▶ **Your assignment**:
Restate exactly the lines of the entries below, beginning with the first and ending with the line that holds "Click the TX state cell for Karnack C85". Pictures are not copied.

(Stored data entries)
------------------------------------

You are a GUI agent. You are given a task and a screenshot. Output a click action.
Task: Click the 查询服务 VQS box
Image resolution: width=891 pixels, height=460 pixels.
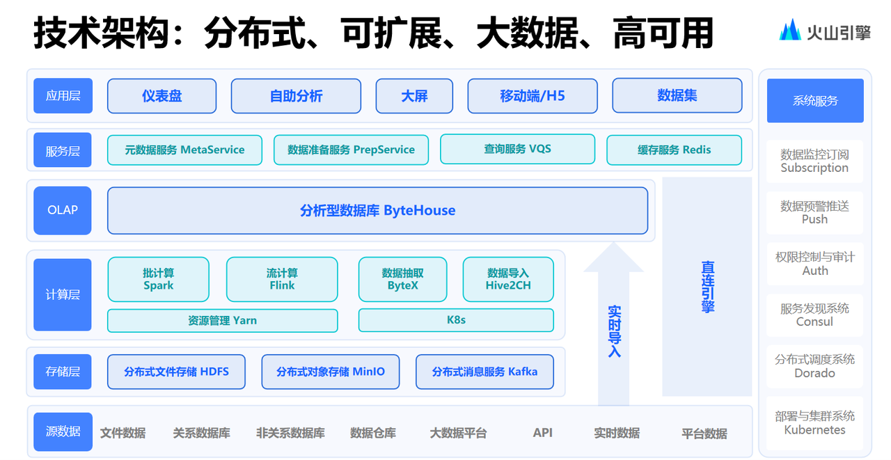(x=517, y=149)
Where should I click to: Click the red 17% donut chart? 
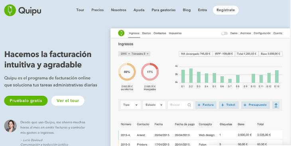click(150, 72)
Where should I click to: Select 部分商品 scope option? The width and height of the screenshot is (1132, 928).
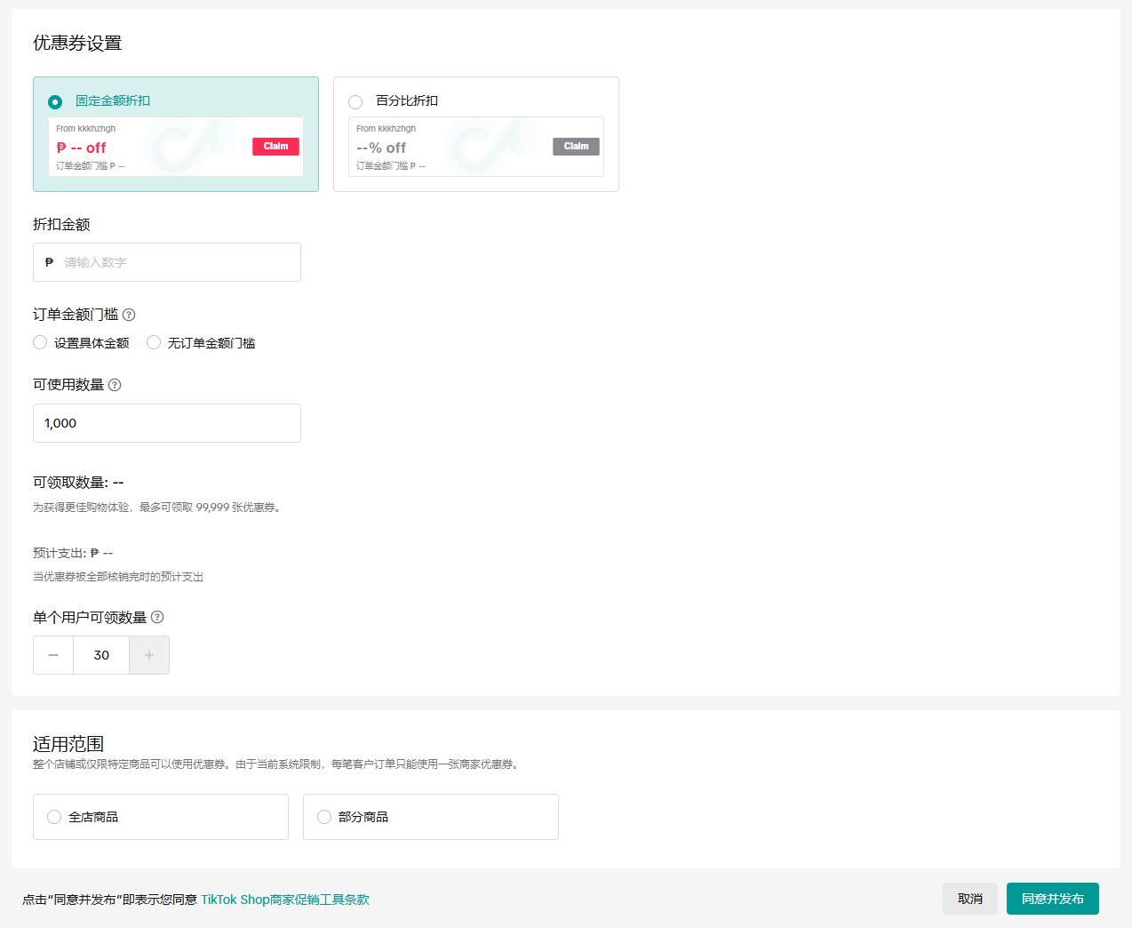pos(324,817)
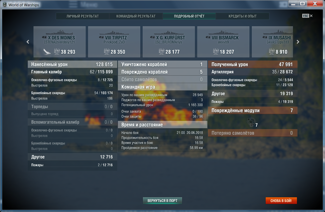Open the Кредиты и опыт tab
Viewport: 325px width, 212px height.
(242, 16)
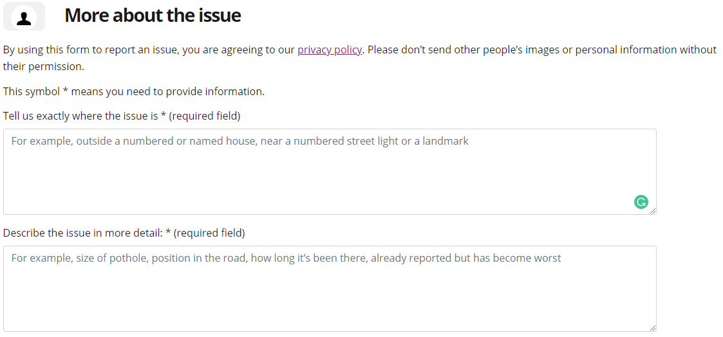Grab the resize handle of the location textarea
This screenshot has height=337, width=723.
tap(652, 211)
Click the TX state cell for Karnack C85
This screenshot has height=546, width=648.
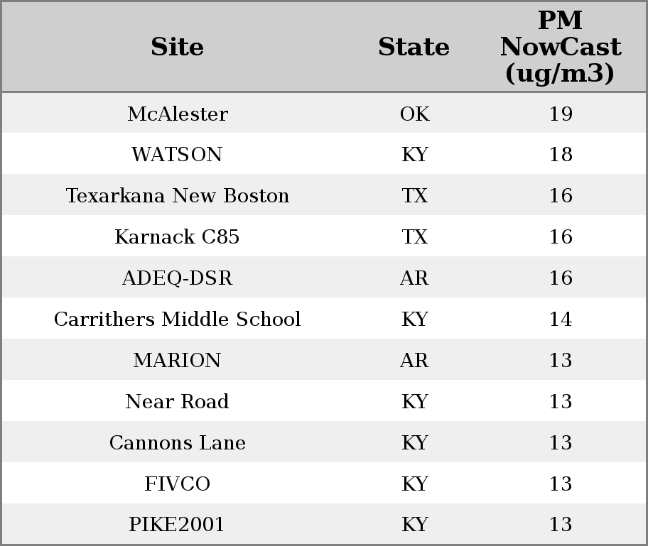tap(414, 236)
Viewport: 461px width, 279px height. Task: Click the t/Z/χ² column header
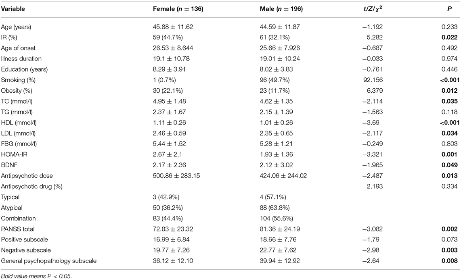point(372,8)
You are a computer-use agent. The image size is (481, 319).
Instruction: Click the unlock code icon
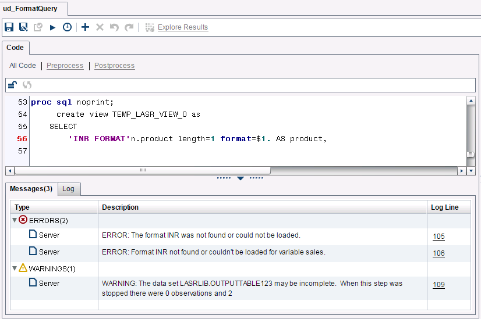[x=12, y=85]

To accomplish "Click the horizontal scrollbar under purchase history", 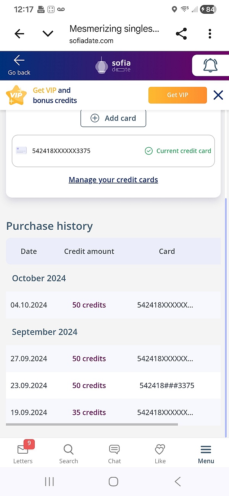I will point(92,424).
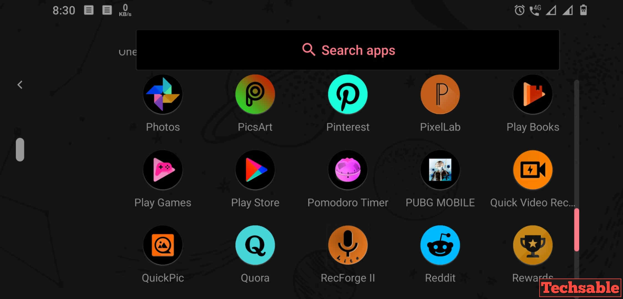
Task: Launch Pomodoro Timer app
Action: coord(347,179)
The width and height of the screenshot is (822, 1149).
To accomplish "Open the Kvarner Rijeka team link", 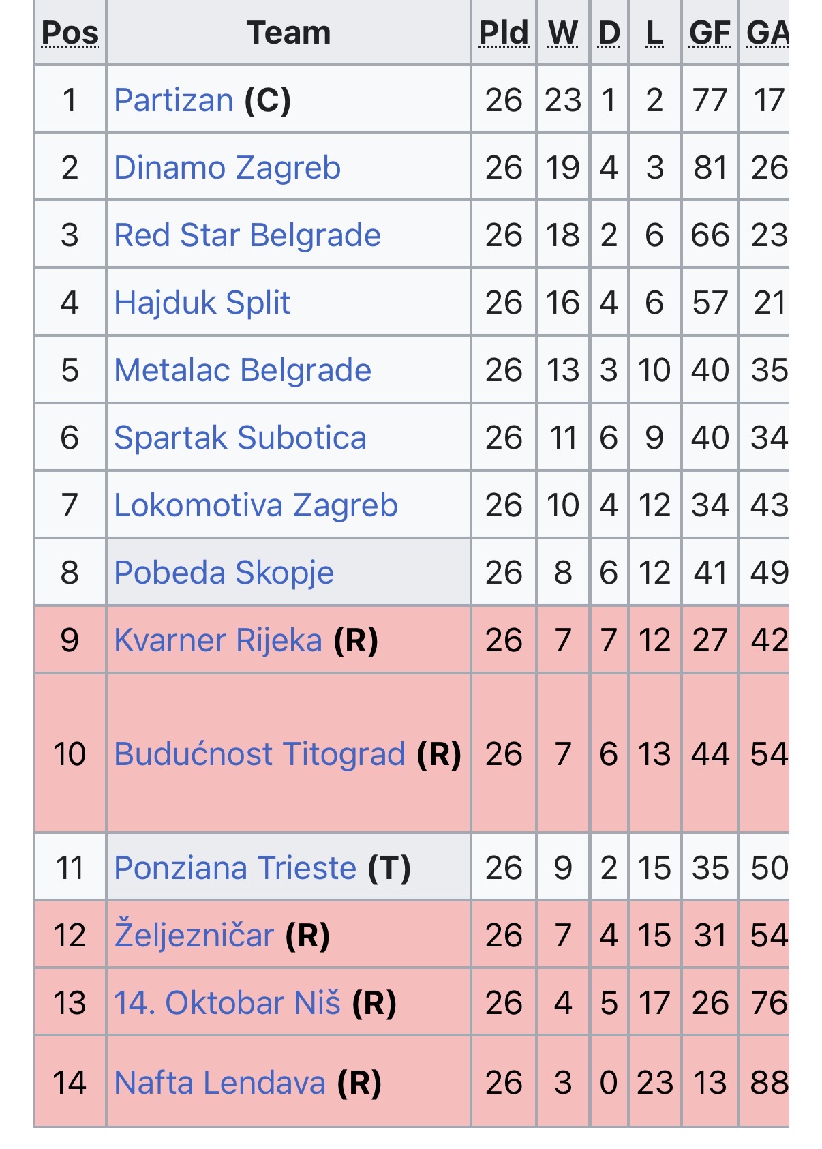I will [217, 640].
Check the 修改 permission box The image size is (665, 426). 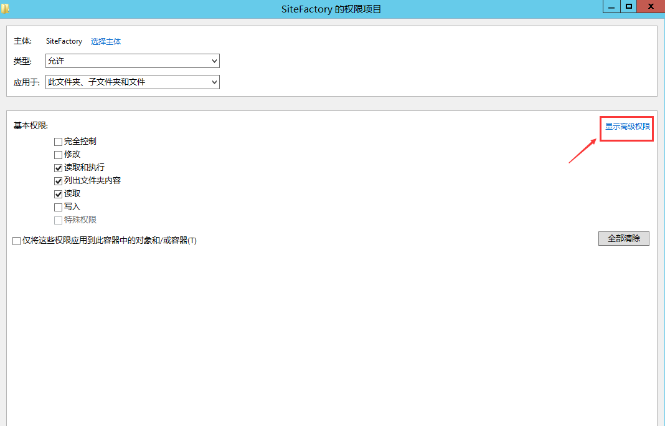pos(59,155)
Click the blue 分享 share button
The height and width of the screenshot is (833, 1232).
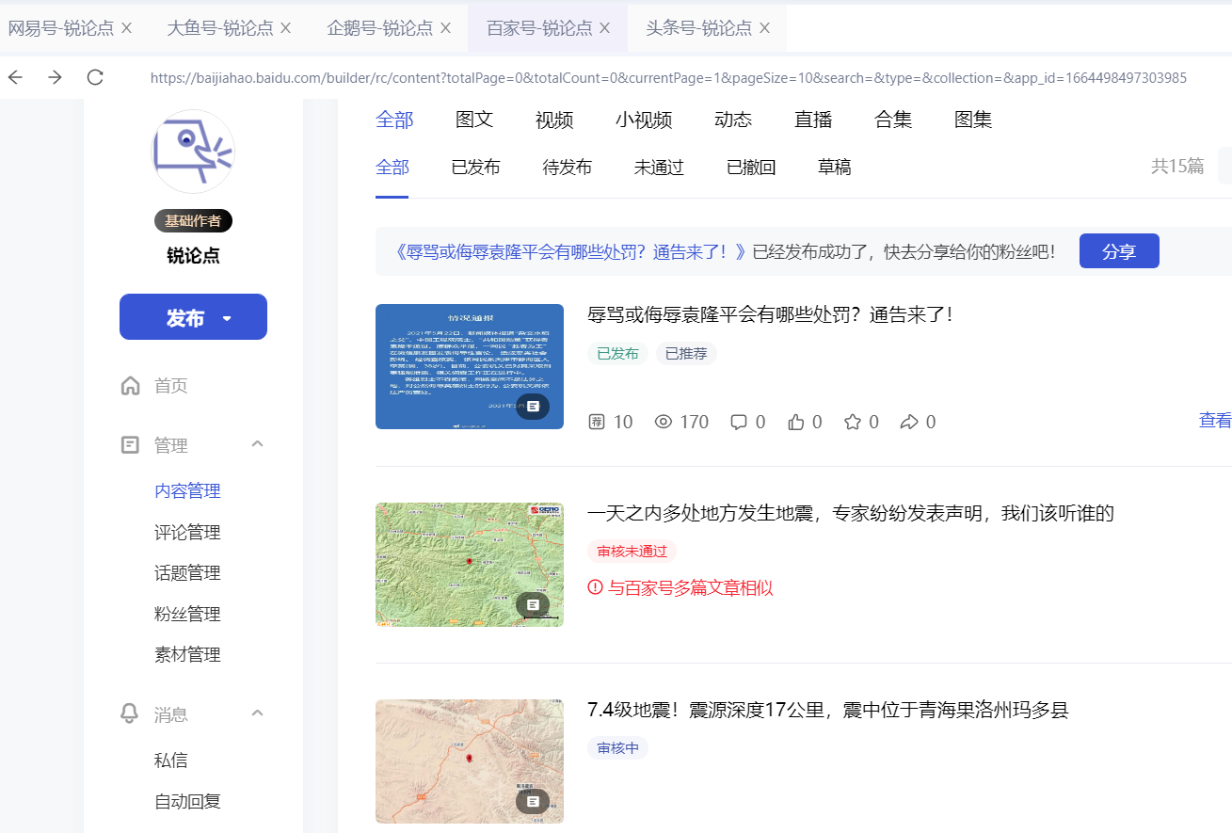(x=1118, y=250)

------------------------------------

▶ **Answer to this exercise**:
You are a GUI agent. You are given a task and a screenshot. Output a click action.
Task: Click the 查询服务 VQS box
Image resolution: width=891 pixels, height=460 pixels.
(x=517, y=149)
Where should I click to: Click the red 17% donut chart? 
click(150, 72)
Where should I click to: Select 部分商品 scope option? The width and height of the screenshot is (1132, 928).
pos(324,817)
Open the Кредиты и опыт tab
Viewport: 325px width, 212px height.
(242, 16)
Grab the resize handle of the location textarea
This screenshot has height=337, width=723.
tap(652, 211)
Click the TX state cell for Karnack C85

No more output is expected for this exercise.